A Confusing Degrowth Mindset
Maybe the children will have two dolls instead of 30 dolls, you know? And maybe the two dolls will cost a couple of bucks more than they would normally.
Not typically words you would imagine uttered by the democratically elected president of the United States.
Roughly half of global trade and nearly 90 percent of foreign exchange transactions occur in U.S. dollars, giving Washington an unparalleled store of value and the ability to run deficits that would be untenable elsewhere. Unlike most developed nations, the United States enjoys a growing prime-age workforce. It has abundant natural resources, peaceful neighbors, world-class universities and companies that attract top talent, strong social and economic mobility that ease ethnic and religious tensions, and a political system well suited to a diverse society. On all fronts, the United States seems poised to continue its economic decoupling in terms of growth from a relatively slow and stagnant European Union. So why does Trump seem so eager to stop this from happening?

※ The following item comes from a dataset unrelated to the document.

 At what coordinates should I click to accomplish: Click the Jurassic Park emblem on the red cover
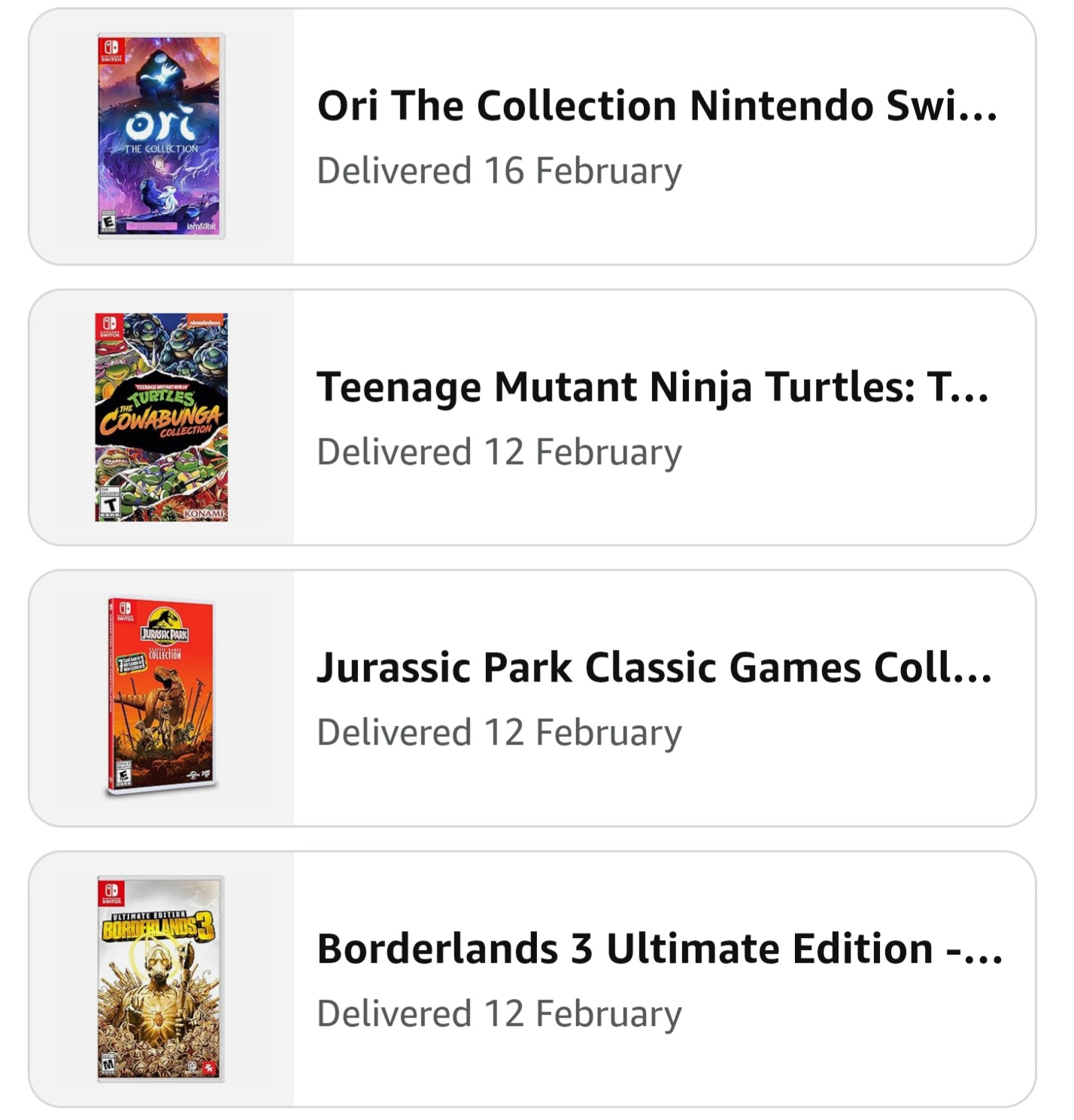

It's not uncommon to see a degrowth mindset coupled with a staunch focus on conservation of the environment and human survival in a changing ecosystem, like with famous activist Greta Thunberg, however, with the presidents repeated push for "beautiful clean coal" and the expected elimination of 1.6 million green-energy jobs with the "Big Beautiful Bill", that seems unlikely to be the case.
The President's harsh crackdown on nearly every pathway to citizenship also comes at an unfortunate time as the country is in an ever increasing dire need for more highly skilled, higher education labor and immigration. Just this week, the Trump Administration has announced that it will be asking companies to pay $100,000 per year for H-1B worker visas.
The change could deal a big blow to the technology sector that relies heavily on skilled workers from India and China. (Reuters)
Trump’s proposed 2026 budget would starve U.S. science, it includes cutting the budget of the National Institutes of Health by about 40 percent and that of the National Science Foundation by roughly 57 percent. Meanwhile, countries like China are continuing to push for more funding in these areas, with an announcement earlier this year of a 10 percent increase to its central government science and technology spending and an increased focus on basic research.
With all this being said, it's unclear whether Trump's degrowth mindset stems from an ill-informed, good faith belief that this will be what moves the country towards a brighter future, or if there are ulterior motives at play.
Beyond Economics
Beyond economics, these trade policies are accelerating the erosion of the U.S.’s role as a global hegemon. Since World War II, America’s leadership rested not only on military strength but also on the stability of its alliances and the openness of its markets. Trump’s "punitive" tariffs on key allies such as Japan, South Korea, and European states, while simultaneously insulting their leaders, signal that the U.S. is no longer a reliable partner.
In a world increasingly reliant on strong international cooperation, Trump's trade policy represents a return to a form of power politics in which might makes right.